PROBLEM DESCRIPTION: If an entry holds a picture, drop the picture and restate the rest word for word.

Start of THE INPUT

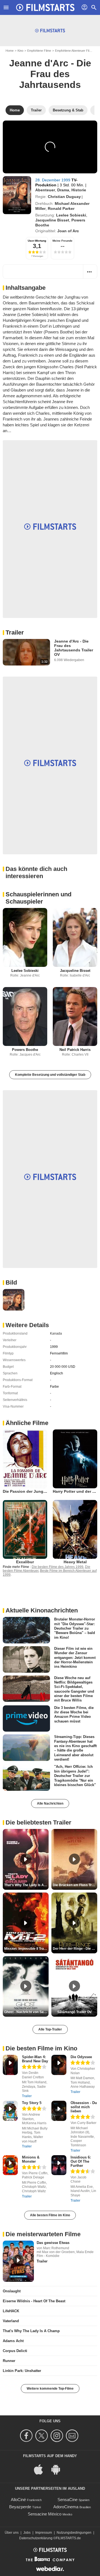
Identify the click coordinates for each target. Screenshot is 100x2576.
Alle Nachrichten (50, 1803)
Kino (20, 50)
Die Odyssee (81, 2057)
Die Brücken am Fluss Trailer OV (75, 1885)
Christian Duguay (64, 196)
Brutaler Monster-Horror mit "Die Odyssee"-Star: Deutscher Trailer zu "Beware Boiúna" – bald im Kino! (74, 1628)
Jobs (27, 2533)
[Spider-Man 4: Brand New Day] (10, 2065)
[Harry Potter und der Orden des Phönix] (75, 1458)
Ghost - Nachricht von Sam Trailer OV (26, 2012)
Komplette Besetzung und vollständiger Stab (50, 1075)
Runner (9, 2361)
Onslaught (12, 2291)
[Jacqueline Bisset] (75, 937)
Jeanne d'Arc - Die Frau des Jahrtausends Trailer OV (73, 648)
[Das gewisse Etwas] (18, 2261)
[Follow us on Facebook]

End of THE INPUT

SOLUTION TO THE PROBLEM:
Identify the click coordinates for each target. Screenshot is 100x2576.
Alle Nachrichten (50, 1803)
Kino (20, 50)
Die Odyssee (81, 2057)
Die Brücken am Fluss Trailer OV (75, 1885)
Christian Duguay (64, 196)
Brutaler Monster-Horror mit "Die Odyssee"-Star: Deutscher Trailer zu "Beware Boiúna" – bald im Kino! (74, 1628)
Jobs (27, 2533)
[Spider-Man 4: Brand New Day] (10, 2065)
[Harry Potter und der Orden des Phönix] (75, 1458)
Ghost - Nachricht von Sam Trailer OV (26, 2012)
Komplette Besetzung und vollständiger Stab (50, 1075)
Runner (9, 2361)
Onslaught (12, 2291)
[Jacqueline Bisset] (75, 937)
Jeanne d'Arc - Die Frau des Jahrtausends Trailer OV (73, 648)
[Das gewisse Etwas] (18, 2261)
[Follow us on Facebook]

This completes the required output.